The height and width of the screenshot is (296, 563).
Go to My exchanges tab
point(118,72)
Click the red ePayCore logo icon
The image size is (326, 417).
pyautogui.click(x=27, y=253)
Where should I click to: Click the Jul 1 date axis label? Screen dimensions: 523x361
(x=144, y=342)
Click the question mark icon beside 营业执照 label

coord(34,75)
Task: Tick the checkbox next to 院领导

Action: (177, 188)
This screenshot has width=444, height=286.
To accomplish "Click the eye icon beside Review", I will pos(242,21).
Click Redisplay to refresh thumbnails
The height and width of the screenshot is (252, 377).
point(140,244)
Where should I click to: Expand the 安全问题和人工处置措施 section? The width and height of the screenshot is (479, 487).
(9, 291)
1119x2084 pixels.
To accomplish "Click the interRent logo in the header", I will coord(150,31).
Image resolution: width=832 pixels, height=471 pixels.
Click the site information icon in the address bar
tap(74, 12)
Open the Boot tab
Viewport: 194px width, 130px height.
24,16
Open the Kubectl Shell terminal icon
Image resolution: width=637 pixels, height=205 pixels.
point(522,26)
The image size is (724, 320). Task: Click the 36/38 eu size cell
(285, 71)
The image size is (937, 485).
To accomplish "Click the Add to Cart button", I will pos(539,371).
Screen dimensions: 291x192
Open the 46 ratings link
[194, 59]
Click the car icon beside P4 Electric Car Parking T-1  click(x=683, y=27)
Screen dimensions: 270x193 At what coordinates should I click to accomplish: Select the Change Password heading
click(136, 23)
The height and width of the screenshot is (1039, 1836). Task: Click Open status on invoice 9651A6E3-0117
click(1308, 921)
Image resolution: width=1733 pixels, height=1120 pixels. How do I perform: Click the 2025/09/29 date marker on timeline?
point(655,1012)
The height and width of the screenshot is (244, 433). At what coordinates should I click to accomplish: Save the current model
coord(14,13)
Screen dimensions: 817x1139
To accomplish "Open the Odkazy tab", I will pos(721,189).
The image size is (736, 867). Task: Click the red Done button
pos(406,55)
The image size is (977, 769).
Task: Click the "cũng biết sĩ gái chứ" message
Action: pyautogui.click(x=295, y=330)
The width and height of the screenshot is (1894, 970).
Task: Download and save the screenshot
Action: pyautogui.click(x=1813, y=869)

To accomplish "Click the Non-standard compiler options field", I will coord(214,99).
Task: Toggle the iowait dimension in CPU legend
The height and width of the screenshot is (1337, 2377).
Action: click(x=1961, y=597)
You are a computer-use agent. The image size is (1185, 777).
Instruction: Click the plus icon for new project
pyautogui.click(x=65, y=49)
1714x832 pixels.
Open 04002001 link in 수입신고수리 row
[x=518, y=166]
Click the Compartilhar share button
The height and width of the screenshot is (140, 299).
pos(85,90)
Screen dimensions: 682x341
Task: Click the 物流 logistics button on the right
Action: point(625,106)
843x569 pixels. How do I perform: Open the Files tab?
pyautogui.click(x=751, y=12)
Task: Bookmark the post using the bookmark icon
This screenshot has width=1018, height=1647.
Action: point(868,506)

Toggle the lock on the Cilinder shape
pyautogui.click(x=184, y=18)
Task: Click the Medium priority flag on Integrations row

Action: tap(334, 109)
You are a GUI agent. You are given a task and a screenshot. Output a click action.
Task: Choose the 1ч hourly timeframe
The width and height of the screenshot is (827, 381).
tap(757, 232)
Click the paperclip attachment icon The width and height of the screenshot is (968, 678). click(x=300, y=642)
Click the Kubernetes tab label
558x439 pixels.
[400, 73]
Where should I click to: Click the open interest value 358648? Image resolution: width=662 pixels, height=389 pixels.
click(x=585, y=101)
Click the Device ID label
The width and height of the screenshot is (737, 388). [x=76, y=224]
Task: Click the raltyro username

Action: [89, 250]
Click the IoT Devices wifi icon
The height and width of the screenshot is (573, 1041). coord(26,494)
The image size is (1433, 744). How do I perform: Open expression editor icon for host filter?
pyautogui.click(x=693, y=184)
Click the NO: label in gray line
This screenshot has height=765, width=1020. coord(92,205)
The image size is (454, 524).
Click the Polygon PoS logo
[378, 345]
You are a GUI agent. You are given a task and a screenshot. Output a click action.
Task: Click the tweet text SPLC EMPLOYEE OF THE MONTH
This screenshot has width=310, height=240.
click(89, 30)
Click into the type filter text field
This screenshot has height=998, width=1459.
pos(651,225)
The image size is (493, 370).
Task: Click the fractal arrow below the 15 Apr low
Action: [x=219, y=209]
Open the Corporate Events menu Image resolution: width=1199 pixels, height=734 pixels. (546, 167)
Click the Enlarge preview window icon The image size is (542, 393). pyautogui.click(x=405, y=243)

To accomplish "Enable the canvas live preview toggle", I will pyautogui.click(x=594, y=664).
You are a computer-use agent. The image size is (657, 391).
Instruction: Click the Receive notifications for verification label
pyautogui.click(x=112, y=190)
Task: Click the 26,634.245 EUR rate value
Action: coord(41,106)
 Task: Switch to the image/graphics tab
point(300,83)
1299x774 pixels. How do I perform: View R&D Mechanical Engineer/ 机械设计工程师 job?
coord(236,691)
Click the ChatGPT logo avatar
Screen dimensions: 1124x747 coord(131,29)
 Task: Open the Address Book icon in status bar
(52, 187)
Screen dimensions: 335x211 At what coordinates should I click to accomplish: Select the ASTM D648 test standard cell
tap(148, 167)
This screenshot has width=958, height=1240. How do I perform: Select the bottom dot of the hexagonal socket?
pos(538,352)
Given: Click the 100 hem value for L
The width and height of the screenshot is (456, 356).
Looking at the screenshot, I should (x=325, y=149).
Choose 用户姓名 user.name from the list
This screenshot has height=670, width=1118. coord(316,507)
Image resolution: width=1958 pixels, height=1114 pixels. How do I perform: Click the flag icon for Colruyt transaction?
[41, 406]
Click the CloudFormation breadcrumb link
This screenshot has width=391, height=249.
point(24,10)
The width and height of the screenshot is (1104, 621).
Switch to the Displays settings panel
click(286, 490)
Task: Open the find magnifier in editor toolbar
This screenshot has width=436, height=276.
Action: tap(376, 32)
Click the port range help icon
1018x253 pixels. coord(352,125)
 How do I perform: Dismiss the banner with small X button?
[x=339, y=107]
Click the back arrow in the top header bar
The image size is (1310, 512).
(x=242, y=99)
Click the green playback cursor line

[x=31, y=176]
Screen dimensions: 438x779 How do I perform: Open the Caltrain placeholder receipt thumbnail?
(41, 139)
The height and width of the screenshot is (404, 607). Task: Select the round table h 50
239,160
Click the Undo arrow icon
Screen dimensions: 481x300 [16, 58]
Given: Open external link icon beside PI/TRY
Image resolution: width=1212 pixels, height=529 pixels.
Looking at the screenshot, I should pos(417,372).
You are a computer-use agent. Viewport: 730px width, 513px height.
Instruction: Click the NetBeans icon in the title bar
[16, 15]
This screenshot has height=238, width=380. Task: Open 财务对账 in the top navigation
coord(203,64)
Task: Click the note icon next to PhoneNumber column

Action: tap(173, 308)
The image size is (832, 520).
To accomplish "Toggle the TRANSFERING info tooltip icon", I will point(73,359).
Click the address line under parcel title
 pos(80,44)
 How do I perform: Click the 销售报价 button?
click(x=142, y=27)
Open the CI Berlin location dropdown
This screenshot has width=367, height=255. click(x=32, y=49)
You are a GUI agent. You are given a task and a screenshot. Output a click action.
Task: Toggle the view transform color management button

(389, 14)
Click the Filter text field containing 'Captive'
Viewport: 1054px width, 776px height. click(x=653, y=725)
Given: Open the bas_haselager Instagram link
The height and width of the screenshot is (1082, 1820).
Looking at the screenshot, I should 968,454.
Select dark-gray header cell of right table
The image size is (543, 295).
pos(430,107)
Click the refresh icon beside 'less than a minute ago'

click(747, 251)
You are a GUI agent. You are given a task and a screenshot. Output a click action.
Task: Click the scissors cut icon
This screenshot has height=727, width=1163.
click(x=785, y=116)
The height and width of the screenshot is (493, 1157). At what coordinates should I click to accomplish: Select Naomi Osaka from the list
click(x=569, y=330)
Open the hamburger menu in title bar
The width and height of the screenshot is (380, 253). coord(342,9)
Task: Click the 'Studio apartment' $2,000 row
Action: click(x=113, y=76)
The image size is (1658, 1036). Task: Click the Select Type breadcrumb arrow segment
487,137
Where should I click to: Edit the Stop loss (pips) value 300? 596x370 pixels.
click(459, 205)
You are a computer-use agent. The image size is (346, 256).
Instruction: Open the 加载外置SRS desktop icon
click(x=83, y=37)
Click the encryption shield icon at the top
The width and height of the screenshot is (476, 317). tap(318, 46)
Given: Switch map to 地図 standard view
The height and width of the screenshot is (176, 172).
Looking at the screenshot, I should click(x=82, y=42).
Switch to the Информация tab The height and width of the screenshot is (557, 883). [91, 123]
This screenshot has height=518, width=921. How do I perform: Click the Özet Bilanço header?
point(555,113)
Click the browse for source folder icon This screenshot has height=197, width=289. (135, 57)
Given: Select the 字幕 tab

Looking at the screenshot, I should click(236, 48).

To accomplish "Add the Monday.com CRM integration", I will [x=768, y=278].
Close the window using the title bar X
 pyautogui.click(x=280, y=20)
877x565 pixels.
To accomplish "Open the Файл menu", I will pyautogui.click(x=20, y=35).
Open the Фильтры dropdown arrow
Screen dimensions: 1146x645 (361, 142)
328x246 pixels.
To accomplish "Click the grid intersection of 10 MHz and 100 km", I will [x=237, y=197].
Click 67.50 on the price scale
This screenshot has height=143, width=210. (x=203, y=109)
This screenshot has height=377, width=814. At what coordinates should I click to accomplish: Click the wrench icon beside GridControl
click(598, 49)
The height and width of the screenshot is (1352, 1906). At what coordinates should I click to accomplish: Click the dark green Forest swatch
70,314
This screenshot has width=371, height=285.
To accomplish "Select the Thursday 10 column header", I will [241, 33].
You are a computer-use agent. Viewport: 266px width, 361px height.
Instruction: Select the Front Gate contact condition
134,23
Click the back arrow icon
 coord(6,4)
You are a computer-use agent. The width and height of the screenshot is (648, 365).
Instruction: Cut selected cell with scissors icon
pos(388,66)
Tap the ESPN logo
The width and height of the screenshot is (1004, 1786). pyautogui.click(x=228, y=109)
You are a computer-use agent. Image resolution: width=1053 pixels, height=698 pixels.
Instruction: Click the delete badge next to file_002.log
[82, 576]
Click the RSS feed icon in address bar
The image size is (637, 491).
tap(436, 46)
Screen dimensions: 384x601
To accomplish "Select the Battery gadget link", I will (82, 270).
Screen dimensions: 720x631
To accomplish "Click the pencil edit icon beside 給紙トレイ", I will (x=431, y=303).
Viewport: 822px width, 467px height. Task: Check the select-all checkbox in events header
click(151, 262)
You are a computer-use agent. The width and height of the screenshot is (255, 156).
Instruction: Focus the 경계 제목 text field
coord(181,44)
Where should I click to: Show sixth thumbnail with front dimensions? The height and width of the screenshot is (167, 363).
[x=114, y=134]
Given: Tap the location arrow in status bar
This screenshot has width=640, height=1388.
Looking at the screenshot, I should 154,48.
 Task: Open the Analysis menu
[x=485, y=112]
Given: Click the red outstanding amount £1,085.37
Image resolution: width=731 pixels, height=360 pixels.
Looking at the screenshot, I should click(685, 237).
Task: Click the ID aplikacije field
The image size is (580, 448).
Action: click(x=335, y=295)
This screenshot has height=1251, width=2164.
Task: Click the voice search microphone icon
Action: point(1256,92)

_Work to do_: Copy out again, unchanged, the lines of the entries above from the line containing "Click the NO: label in gray line" through the line containing "Action: coord(41,106)", both of those lines included.

_Task solution_:
Click the NO: label in gray line
This screenshot has height=765, width=1020. coord(92,205)
The image size is (454, 524).
Click the Polygon PoS logo
[378, 345]
You are a GUI agent. You are given a task and a screenshot. Output a click action.
Task: Click the tweet text SPLC EMPLOYEE OF THE MONTH
This screenshot has width=310, height=240.
click(89, 30)
Click into the type filter text field
This screenshot has height=998, width=1459.
pos(651,225)
The image size is (493, 370).
Task: Click the fractal arrow below the 15 Apr low
Action: [x=219, y=209]
Open the Corporate Events menu Image resolution: width=1199 pixels, height=734 pixels. (546, 167)
Click the Enlarge preview window icon The image size is (542, 393). pyautogui.click(x=405, y=243)

To accomplish "Enable the canvas live preview toggle", I will pyautogui.click(x=594, y=664).
You are a computer-use agent. The image size is (657, 391).
Instruction: Click the Receive notifications for verification label
pyautogui.click(x=112, y=190)
Task: Click the 26,634.245 EUR rate value
Action: coord(41,106)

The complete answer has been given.